Living Will? Medical Power of Attorney? Patient Advocate Designation? Advanced Medical Directive? Is there a difference and is it important that I have one?

Although it is called by different names in different states, a Living Will, Medical Power of Attorney, Patient Advocate Designation, or Advanced Medical Directive, all have one thing in common: the ability to appoint someone to make your wishes known as to what kind of medical treatment you will receive if you are unable to make these decisions for yourself.  A  Living Will, Medical Power of Attorney, Patient Advocate Designation, or Advanced Medical Directive is a legal document consisting of two primary elements: 1. The appointment of a person whom you trust to make medical decisions for you if you become incapacitated; and 2. Directives to this person as to what kind of medical treatment or life sustaining procedures be used (or not) if your recovery is highly improbable and death is a medical certainty.

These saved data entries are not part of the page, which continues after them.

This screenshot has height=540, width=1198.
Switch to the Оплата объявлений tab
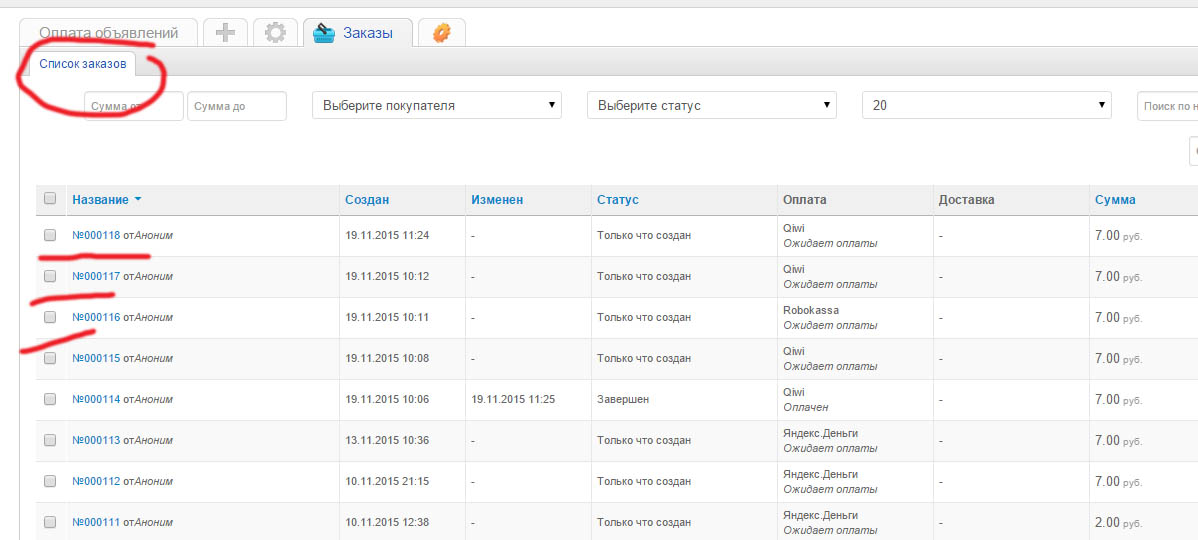tap(108, 33)
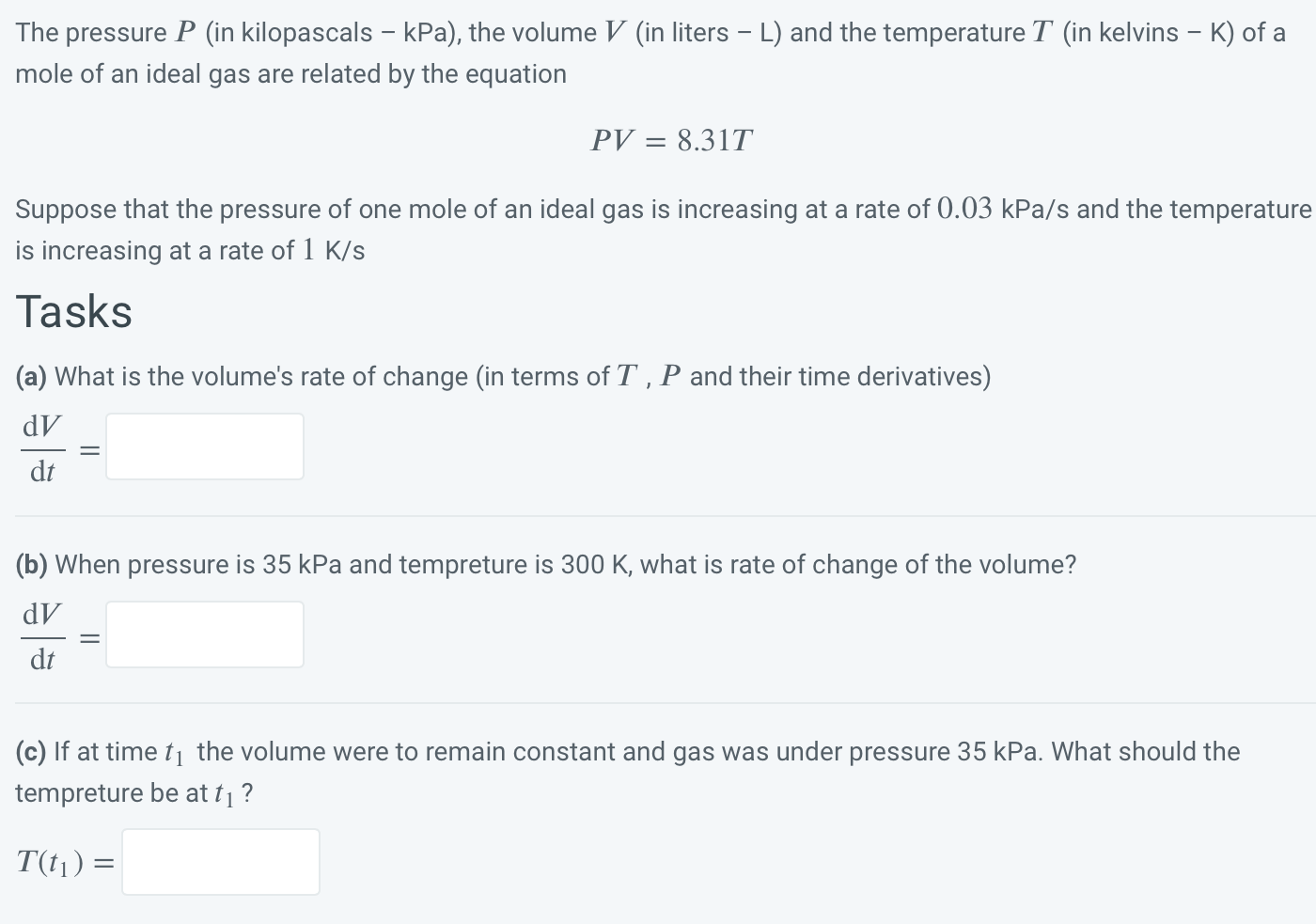Click the dV/dt label in part (b)
The height and width of the screenshot is (924, 1316).
41,634
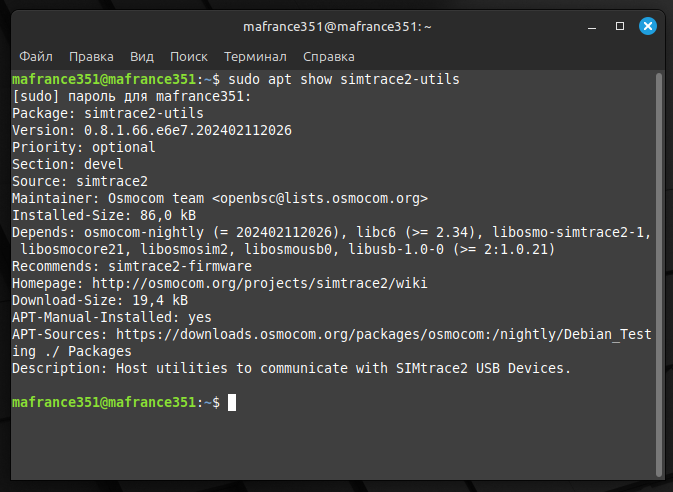Open the Правка menu
Viewport: 673px width, 492px height.
tap(91, 57)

Everyone remembers the story of Terri Schiavo. She was the young woman in Florida who suffered massive brain damage and had no objective signs of brain function. Her husband believed it would have been her wish to have her feeding tube and all life-sustaining devices removed to allow her to “die with dignity.”  Terri’s parents, on the other hand, contended that as a devout Roman Catholic, she would never have consented to the withholding of treatment that would result in the taking of life itself. The issue of whether to withdraw life-sustaining procedures was addressed by the courts, the Florida legislature, and Congress.  Even the President of the United States weighed in on the issue. A very private, personal, and ethical matter turned into a public and media spectacle. Finally, after a legal battle that lasted for seven years, on March 18, 2005, life support was disconnected and she was allowed to die. Terri Schiavo did not have a Living Will.

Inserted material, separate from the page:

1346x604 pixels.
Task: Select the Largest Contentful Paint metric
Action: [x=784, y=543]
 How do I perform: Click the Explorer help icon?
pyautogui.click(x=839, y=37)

At Berkley Mengel PLC we highly recommend to our clients that a Patient Advocate Designation (the appropriate name for this document under Michigan law) be included as part of their estate plan. We also recommend that each client consider a Do Not Resuscitate (DNR) provision as to what (if any) life sustaining measures be utilized if there remains no reasonable likelihood of recovery.  Yes, it is important to have a Patient Advocate Designation (i.e. Living Will, Medical Power of Attorney).  Why?  Your loved ones need to know who will make medical decisions for you and what your wishes are if the unspeakable happens and you are incapacitated to the point where you are not able to make medical decisions for yourself.